SEO News
Search

Search Engine Size Test: July 2000

author-default
by , Comments

Search Engine Size Test: July 2002

By Danny Sullivan
Editor, SearchEngineWatch.com
July 7, 2000

Preface

The search engine with the biggest collection of documents is not necessarily the best search engine. However, when you want to find obscure and unusual information, then turning to a crawler-based search engine with a large index is often the way to go. The use of automation, rather than human editors, means that crawlers will tend to find things that an editor might miss. Additionally, the larger the index, potentially the greater the chance you'll find some information that matches your unusual search.

Determining which search engine has the biggest index is a difficult task. All will provide you with figures they claim are true, but that doesn't mean that these self-reported numbers are correct. This is especially an issue when a search engine claims to be much larger than the others. Users may want a third party to prove these claims.

The Search Engine Showdown site (listed below) has a long standing and comprehensive size test that it runs, and it is required reading for those seeking to validate claims. The Search Engine Watch Size Test is more a supplement to that. I run it primarily when a major new size claim is made, to get my own sense of how the claim stands up.

I strongly recommend that you read some of the supplementary pages that are listed at the bottom of this article. You'll find the Search Engine Showdown site there, as well as background about the difficulty in measuring search engine size.
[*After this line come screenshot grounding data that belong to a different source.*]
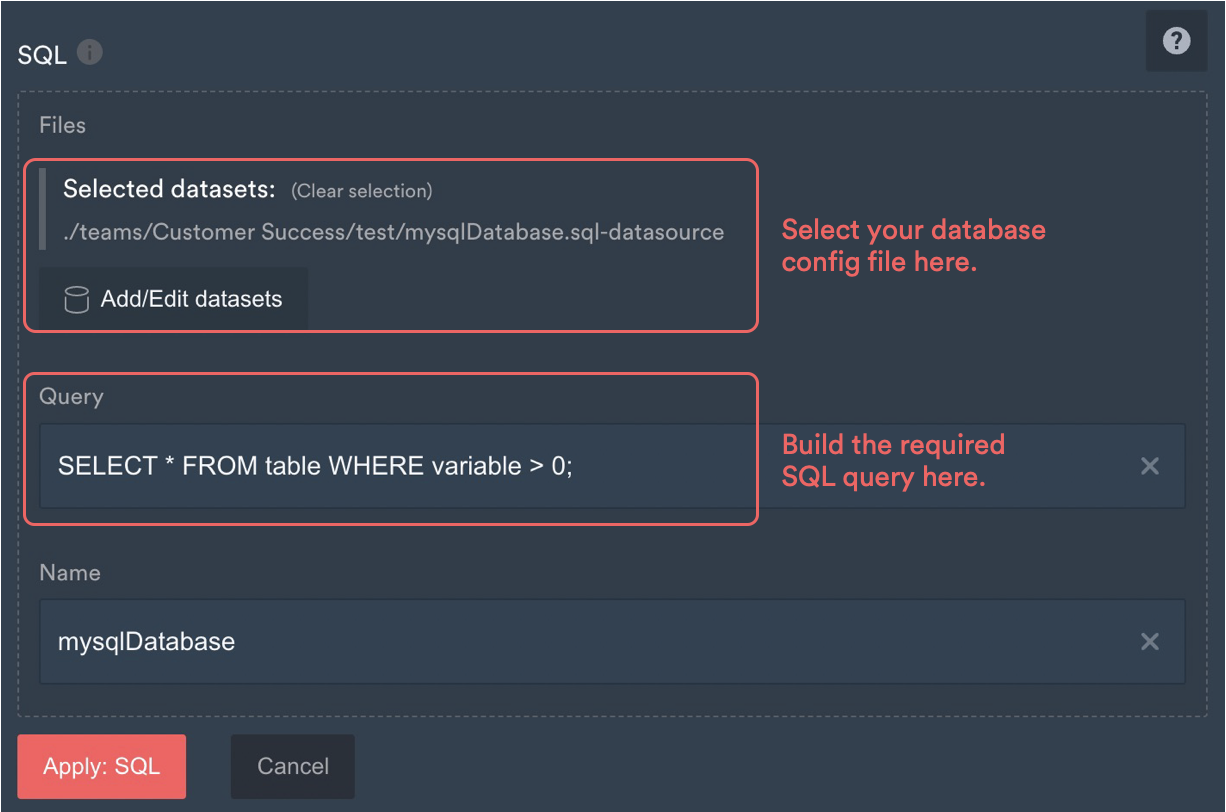Click the database icon on Add/Edit datasets
The width and height of the screenshot is (1226, 812).
(76, 297)
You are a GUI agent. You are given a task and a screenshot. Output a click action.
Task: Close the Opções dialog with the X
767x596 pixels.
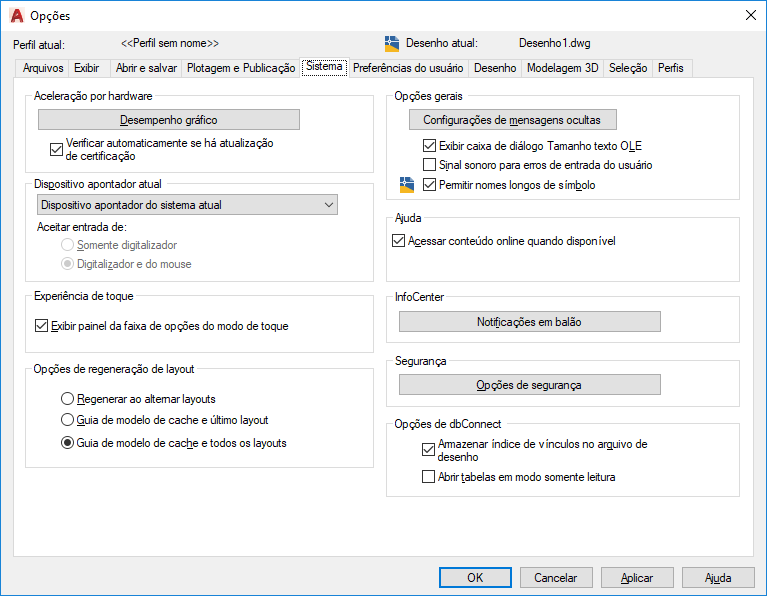pyautogui.click(x=751, y=15)
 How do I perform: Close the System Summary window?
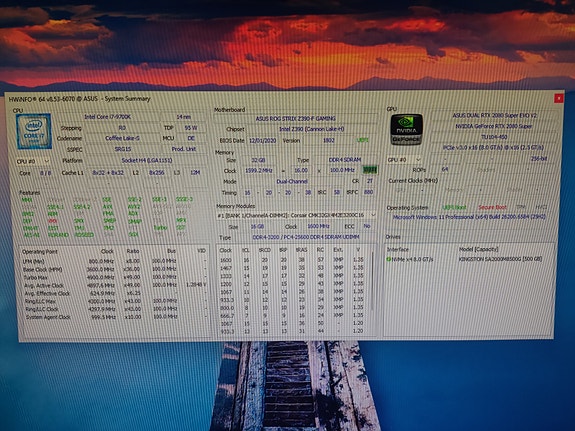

You'll also find a page that lists the reported sizes of search engines, over time.

Reason For Current Test

The current test was conducted to see how Google's new index, which is the largest of any search engine based on reported sizes, compared against others actively competing in the search engine size wars. The competitors are AltaVista, FAST and Northern Light. Inktomi has also reentered the size competition, but its larger index has not been formally announced as available through any of its partners. Consequently, while I did some checking on Inktomi-powered search engines, I didn't do any close analysis. I also included Excite, mainly to see how its claims of having a larger index than in the past stood up against the competition. Finally, I was not able to include newcomer WebTop.com in this test, as their announcement to index 500 million pages came after I'd finished my preliminary work. I expect to do a repeat of this test in the near future, which will include them.

Obscure Terms

The first test checked on how well each search engine did in finding four obscure terms. By obscure, I mean that these were words unusual enough that no search engine found more than 100 matches. A separate page listed at the end of this article shows exactly what terms were used and the scoring methodology. The chart below summarizes the test. Search engines are listed in order of performance, with the best at the top of the list.

Search
Engine

Reported
Size

Expected
Score

Actual
Score

Rank

Google

560

1.0

1.0

1

FAST

340

2.0

1.8

2

Northern Light

265

3.0

2.3

3

HotBot

110

4.0

2.3

3

iWon

110

4.0

2.3

3

AltaVista

350

2.0

2.5

4

Yahoo-Google

560

1.0

3.0

5

Excite

250

3.0

3.0

5

Yahoo-Inktomi

110

4.0

4.3

6

The first column shows you how many millions of pages each search engine claims to have indexed. The "Expected Score" column is based on this. You would expect the search engine that has the most pages to be score first when searching for a term, as measured by how many matches it finds. In other words, search for something at Google, which claims to be the largest index, and you'd expect it to find more matches than when searching at FAST, which doesn't claim an index as large as Google's.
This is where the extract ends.